I suppose that could be defended as a strategic move: a culture that acknowledges no objective standard of right and wrong will likely not be impressed by an appeal to the innate rights to property and assembly. But it seems counterproductive to try to fight violations of innate rights that are spelled out in Scripture by formulating a new “right” that is not found in Scripture. After all, Jesus said, “‘No servant is greater than his master.’ If they persecuted me, they will persecute you also” (John 15:20), and the apostle Paul said, “Everyone who wants to live a godly life in Christ Jesus will be persecuted” (2 Tim 3:12 ); to say we have the right not to have our religious freedom violated seems to have little basis in Scripture.
It seems to me that it would have been simpler – and I know of no Scripture that contradicts this – to say to the Prohibitionists “God nowhere gives me the right to snoop on people’s private lives. If drunks wreck others’ property or assault people on their own property, then that’s a separate issue we can deal with.” And unless one is going to lead off with calling for homosexuals to be executed (and thorough domestic spying to make sure no one can stay in the closet), what would be wrong with saying, “Who lives with whom under what circumstances is none of my concern”?

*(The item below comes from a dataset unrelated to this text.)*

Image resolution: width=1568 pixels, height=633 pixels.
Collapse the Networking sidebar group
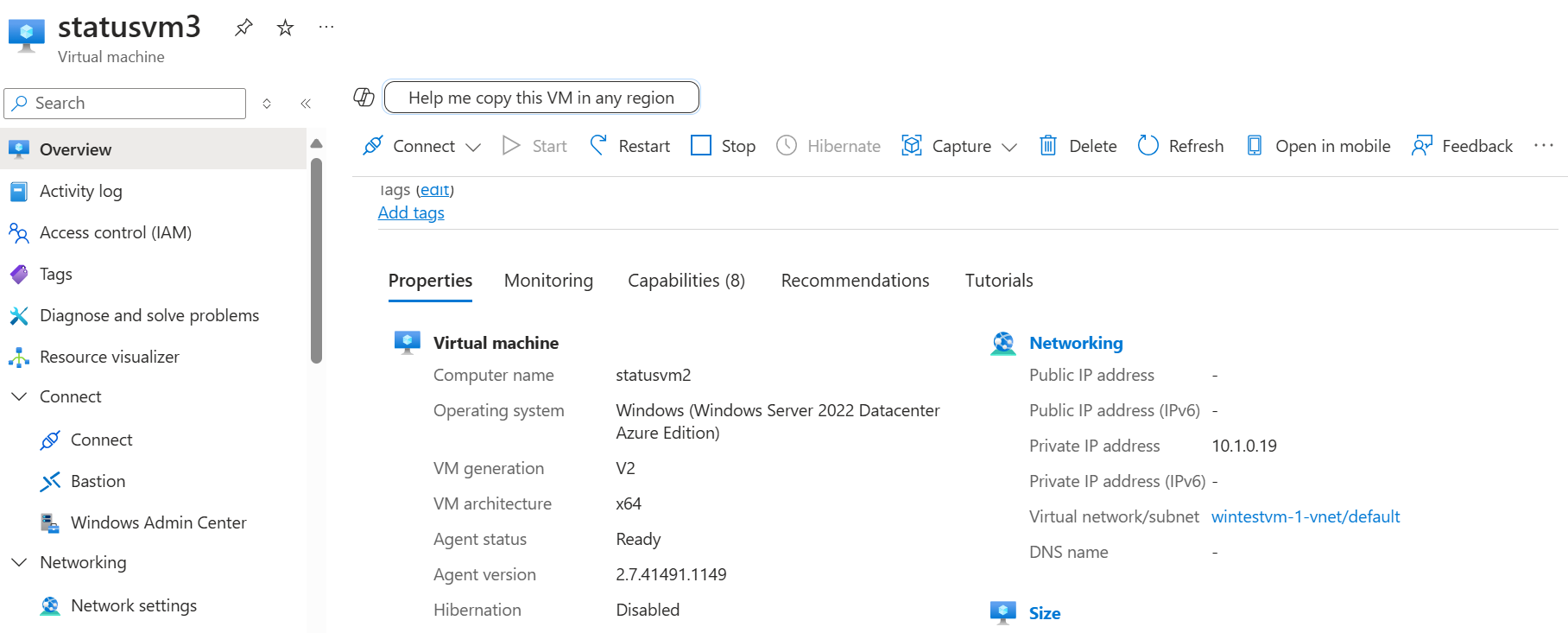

Would minding our own business have overcome the deep need homosexuals have to be accepted as completely normal? Probably not. But we would more likely have been able to let our gentleness be known to all (Phil 4:5) and as much as it lies with us live at peace with everyone (Rom 12:18) – thereby opening doors for the gospel, or at least not shutting them – if we had defended their property rights as well as ours by working to end plunder that especially affected them even as we refused to profit from their “marriage” ceremonies. As it is, of course, now that the powers that be, ordained of God, have determined that gay marriage is the law of the land, we are now subsidizing it with our Social Security taxes, being castigated for being intolerant, and being persecuted for not willingly being part of it.
The road out of this mess begins with acknowledging the image of God in all people – boozers, druggies, and queers as much as anyone – and defending the rights to life, property, reputation, and truth we all share. It is hard enough for the world to get its head around the idea that we who belong to Christ have been chosen from before the foundation of the world. If we truly believe that God’s election has nothing to do with our inherent goodness, we need to treat those yet uncalled as our equals, especially in ways that can be objectively measured.
1For the purposes of this essay, marriage (without scare quotes) will be restricted to arrangements found in the Bible: a husband, who must be male, and at least one wife, who must be female. I will acknowledge common modern usages of the word by putting them in scare quotes.